Though the initial stories in Marine Park are focused on a boy and his brother growing up in the far end of Brooklyn, near the park that gives the collection its name, Mark Chiusano has plenty of other characters to introduce us to, like the couple whose romance rises and falls in the shadow of the Manhattan Project, or the chain of people linked by their sexual histories in 1970s New York City, or the old man who’s called upon to make one last smuggling run in the waters just off the outer boroughs. A few of these stories hint at the expansive time frames Chiusano talks about taking on in this essay—which discusses how to fit a great deal of time into a relatively small amount of prose.
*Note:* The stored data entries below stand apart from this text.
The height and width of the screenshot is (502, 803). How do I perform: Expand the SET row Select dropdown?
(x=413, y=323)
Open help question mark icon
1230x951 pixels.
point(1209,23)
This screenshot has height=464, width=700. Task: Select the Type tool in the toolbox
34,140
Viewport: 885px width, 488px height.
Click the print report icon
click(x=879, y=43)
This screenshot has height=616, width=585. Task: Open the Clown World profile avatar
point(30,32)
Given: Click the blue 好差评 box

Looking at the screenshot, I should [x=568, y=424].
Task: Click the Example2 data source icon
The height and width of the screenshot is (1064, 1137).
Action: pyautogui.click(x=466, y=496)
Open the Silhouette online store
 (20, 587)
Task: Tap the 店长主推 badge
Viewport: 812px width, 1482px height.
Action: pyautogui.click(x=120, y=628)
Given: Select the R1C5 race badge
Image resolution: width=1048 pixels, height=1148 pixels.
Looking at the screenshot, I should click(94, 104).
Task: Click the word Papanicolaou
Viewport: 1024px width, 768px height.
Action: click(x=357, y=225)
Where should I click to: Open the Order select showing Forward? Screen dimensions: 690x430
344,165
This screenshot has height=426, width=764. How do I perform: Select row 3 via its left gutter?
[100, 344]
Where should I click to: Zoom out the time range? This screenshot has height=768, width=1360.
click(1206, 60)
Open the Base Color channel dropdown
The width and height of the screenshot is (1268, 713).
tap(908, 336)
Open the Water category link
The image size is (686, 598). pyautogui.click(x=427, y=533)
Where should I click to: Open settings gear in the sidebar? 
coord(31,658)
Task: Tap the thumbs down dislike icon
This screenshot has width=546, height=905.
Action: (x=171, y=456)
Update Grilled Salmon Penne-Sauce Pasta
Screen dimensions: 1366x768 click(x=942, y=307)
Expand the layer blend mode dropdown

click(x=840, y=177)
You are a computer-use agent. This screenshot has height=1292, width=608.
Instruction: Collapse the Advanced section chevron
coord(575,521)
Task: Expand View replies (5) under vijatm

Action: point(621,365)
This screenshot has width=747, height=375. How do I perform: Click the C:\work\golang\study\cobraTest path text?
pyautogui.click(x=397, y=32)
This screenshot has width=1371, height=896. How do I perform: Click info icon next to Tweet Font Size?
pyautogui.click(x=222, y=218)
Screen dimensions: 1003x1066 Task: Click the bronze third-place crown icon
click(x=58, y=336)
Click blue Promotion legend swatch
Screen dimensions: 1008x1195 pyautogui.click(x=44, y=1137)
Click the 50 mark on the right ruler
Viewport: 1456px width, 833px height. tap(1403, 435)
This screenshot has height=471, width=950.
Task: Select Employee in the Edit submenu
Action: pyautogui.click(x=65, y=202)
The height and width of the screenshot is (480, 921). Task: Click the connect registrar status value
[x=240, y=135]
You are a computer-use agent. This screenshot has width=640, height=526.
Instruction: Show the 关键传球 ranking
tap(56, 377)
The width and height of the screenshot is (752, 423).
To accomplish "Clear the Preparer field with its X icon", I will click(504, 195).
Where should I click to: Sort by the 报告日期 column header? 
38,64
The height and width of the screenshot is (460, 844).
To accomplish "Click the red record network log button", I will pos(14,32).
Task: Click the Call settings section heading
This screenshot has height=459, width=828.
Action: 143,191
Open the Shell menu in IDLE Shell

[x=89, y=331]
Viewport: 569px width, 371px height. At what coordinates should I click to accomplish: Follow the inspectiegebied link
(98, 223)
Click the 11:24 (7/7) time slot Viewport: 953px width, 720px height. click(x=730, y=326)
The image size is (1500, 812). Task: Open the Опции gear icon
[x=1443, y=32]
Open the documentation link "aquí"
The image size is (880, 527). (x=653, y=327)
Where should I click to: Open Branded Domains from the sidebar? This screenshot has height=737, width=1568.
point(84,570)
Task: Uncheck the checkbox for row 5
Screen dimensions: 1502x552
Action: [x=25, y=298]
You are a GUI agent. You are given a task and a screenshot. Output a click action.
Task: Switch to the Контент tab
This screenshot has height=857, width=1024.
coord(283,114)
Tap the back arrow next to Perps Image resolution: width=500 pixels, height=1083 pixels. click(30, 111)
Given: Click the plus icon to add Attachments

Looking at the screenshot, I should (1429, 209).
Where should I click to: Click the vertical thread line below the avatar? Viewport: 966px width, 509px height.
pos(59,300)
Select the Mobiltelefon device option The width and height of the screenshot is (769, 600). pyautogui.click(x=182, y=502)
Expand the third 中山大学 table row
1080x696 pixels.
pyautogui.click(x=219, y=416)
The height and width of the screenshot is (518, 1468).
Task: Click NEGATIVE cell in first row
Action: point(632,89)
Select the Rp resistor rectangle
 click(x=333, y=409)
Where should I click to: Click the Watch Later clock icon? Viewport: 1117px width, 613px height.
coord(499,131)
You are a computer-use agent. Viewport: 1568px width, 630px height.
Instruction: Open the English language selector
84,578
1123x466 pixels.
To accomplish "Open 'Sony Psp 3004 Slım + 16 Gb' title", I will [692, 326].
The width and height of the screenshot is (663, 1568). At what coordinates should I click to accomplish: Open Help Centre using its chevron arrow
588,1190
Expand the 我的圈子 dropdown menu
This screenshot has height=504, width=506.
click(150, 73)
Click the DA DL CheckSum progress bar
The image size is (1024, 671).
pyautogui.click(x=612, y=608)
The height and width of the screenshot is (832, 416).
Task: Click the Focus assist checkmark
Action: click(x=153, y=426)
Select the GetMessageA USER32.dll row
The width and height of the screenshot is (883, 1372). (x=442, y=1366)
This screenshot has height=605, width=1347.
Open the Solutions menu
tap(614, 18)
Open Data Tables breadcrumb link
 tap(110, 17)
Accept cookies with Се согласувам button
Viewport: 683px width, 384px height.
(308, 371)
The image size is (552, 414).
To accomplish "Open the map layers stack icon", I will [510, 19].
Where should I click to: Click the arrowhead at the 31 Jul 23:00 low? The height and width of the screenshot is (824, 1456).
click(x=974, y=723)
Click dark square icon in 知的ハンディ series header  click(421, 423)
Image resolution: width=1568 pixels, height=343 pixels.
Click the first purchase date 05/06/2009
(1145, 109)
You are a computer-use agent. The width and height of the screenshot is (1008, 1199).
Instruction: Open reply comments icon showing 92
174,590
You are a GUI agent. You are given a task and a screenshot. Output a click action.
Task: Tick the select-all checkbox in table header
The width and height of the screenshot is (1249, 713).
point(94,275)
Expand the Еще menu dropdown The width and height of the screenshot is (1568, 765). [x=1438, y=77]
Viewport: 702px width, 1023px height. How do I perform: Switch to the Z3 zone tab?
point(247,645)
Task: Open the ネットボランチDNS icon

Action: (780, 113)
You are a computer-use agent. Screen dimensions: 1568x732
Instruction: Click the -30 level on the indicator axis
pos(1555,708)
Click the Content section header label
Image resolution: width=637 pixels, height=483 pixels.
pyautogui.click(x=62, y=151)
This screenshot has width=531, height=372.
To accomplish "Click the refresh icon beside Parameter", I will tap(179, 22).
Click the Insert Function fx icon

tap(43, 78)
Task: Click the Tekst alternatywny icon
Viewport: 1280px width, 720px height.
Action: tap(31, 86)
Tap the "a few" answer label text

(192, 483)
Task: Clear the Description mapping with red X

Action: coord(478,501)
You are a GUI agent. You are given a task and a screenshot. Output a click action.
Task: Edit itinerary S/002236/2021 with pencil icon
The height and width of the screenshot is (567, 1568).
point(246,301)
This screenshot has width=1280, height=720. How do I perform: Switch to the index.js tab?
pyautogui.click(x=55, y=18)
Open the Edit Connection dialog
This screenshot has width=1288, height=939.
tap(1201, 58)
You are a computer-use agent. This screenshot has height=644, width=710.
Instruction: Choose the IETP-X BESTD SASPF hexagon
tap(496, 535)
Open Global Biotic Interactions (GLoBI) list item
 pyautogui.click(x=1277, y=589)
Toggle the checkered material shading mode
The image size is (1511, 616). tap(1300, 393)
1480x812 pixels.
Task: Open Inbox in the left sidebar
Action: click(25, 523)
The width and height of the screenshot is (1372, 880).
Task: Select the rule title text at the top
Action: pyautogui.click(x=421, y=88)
For my day job I work at Vintage Books, where I’ve been working recently on a new project called Vintage Shorts, a program that pulls small sections from our old books for timely anniversaries or events in order to introduce readers to books they might have missed. Working on the project has had the side effect of introducing me to plenty of books I’ve missed. Two of them are Margaret Atwood’s story collection Moral Disorder and Geoffrey C. Ward’s biography of FDR, A First-Class Temperament. At the time I’d been trying to train myself in my own writing to lengthen out the time-frame in stories—many of the stories in Marine Park take place over days or hours, and I’d been experimenting with widening that scope. Reading A First-Class Temperament was an ideal way to increase my stamina, as it were.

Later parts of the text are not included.